▶ Prompt: The lines below, from the one holding "Clear the Administrator" through the one holding "This screenshot has height=720, width=1280.", are to be restated word for word, with all images left out.

▶ Available data:
▼

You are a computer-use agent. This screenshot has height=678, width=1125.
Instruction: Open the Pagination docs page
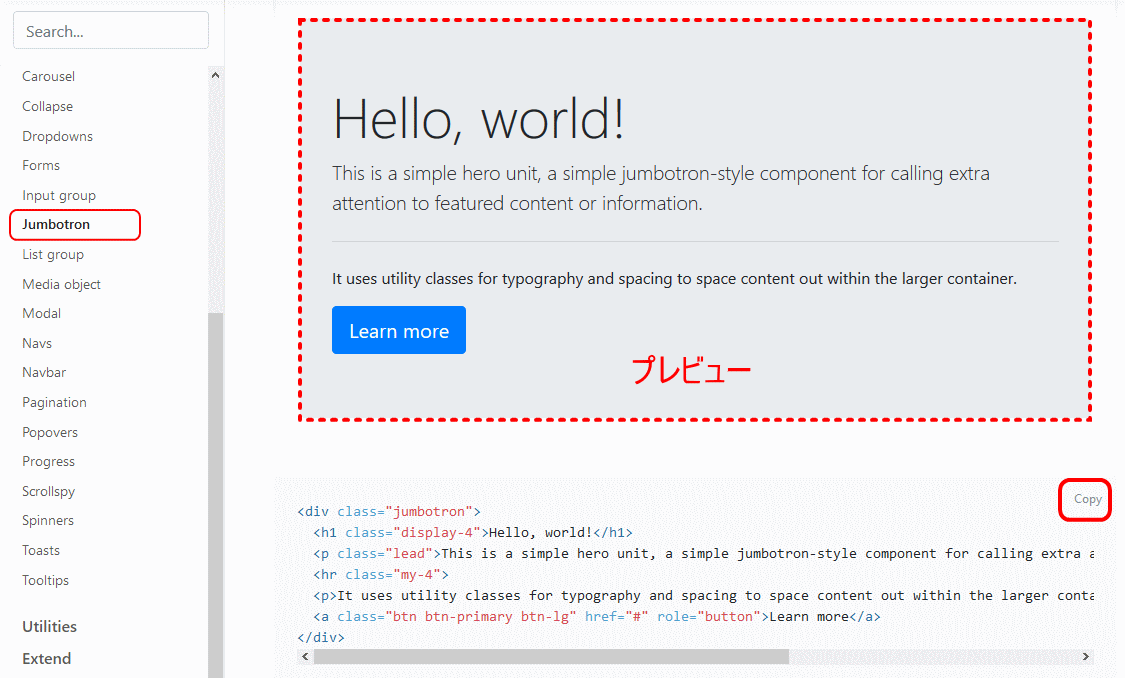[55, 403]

▲
▼

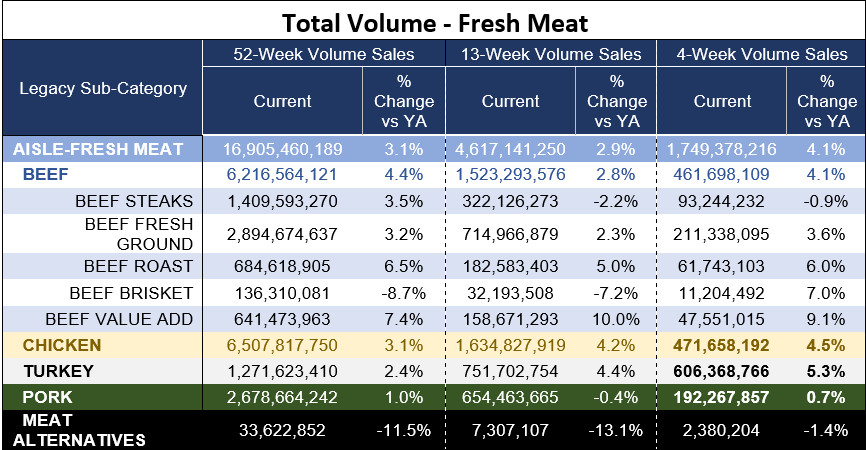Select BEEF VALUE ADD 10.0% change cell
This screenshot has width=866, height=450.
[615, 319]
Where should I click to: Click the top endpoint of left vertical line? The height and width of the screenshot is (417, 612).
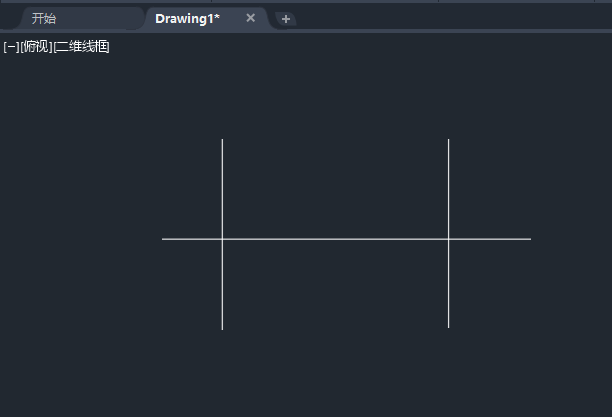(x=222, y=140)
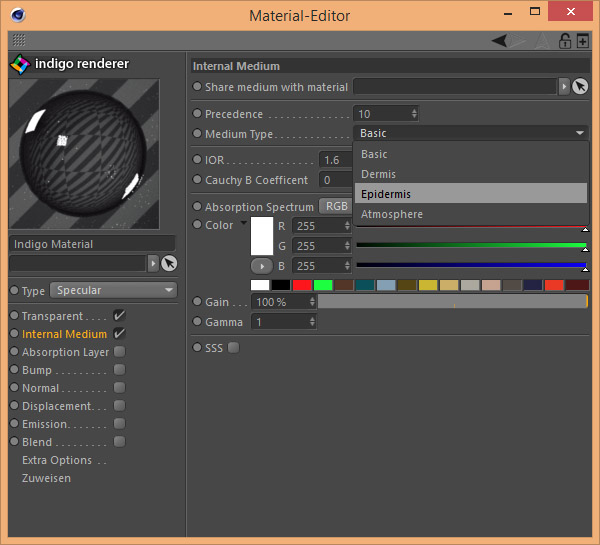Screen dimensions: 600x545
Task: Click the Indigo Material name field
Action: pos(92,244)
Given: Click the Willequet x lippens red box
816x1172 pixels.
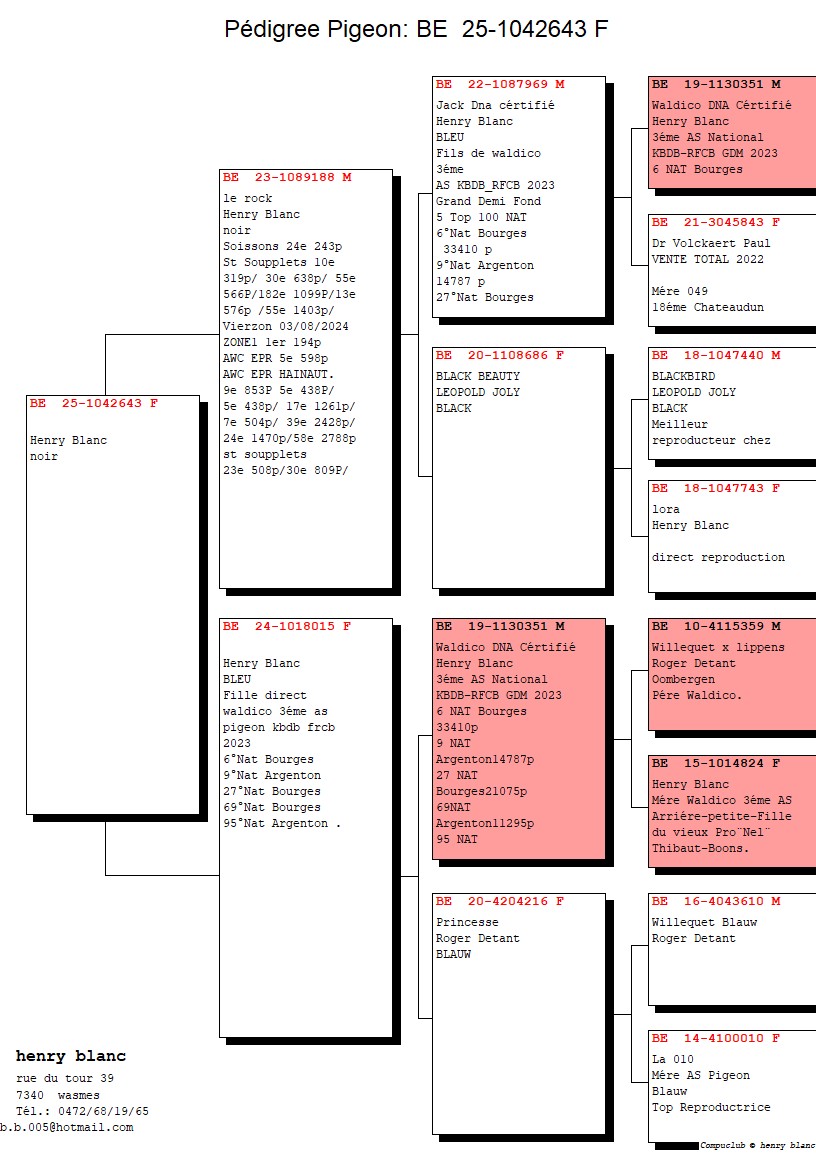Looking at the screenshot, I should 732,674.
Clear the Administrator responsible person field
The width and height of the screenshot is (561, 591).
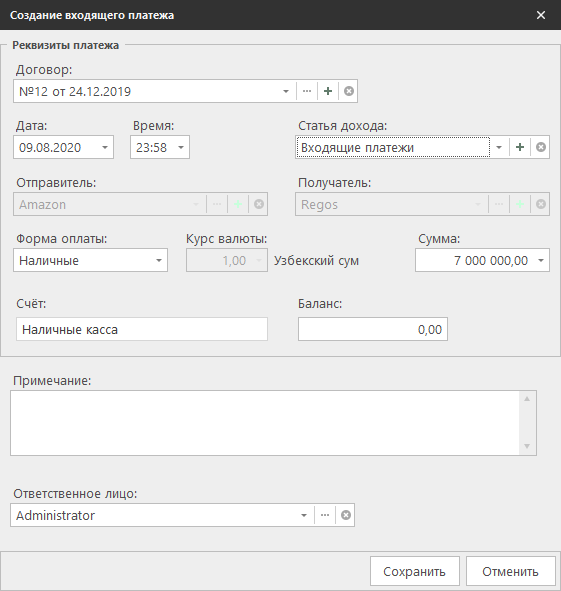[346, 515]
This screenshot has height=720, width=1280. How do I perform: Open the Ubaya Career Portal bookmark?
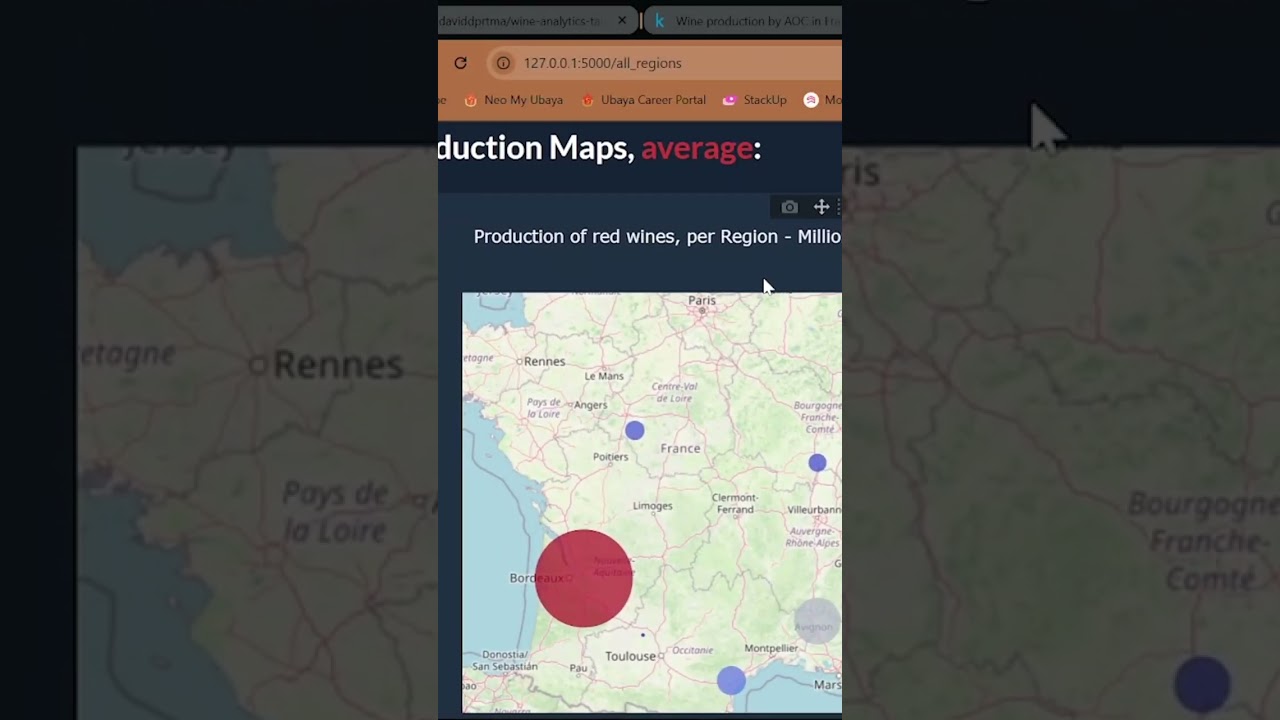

▲
▼

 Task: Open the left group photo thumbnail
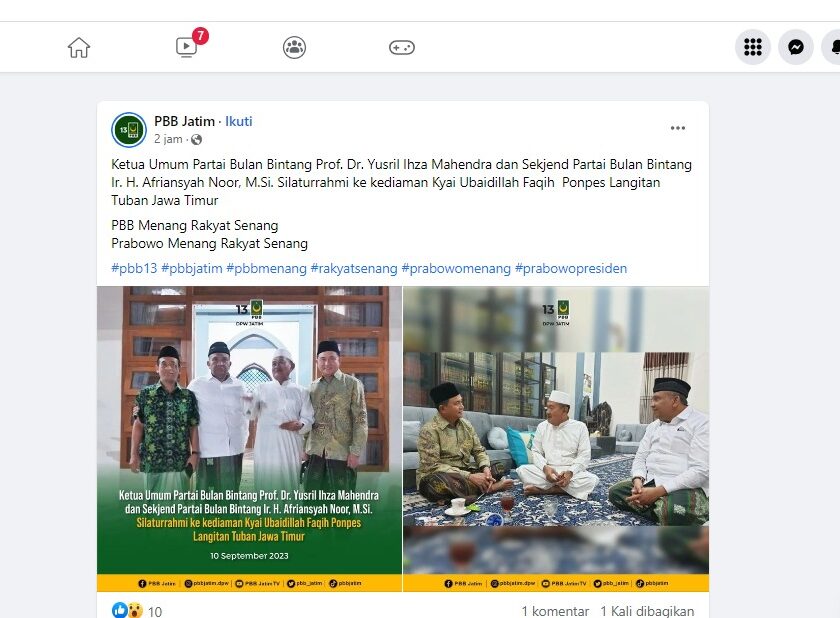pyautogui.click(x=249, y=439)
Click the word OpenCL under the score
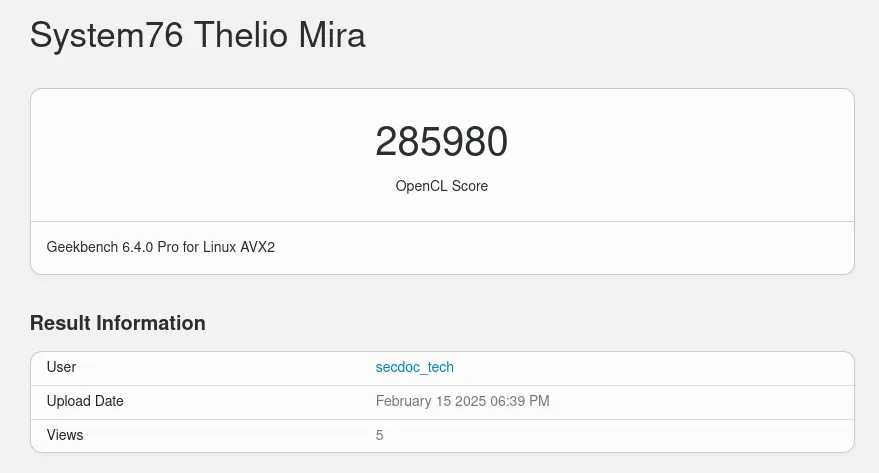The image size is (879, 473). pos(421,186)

▲

▶ Response:
Clear the Administrator responsible person field
The width and height of the screenshot is (561, 591).
[346, 515]
This screenshot has height=720, width=1280. How do I perform: Open the Ubaya Career Portal bookmark?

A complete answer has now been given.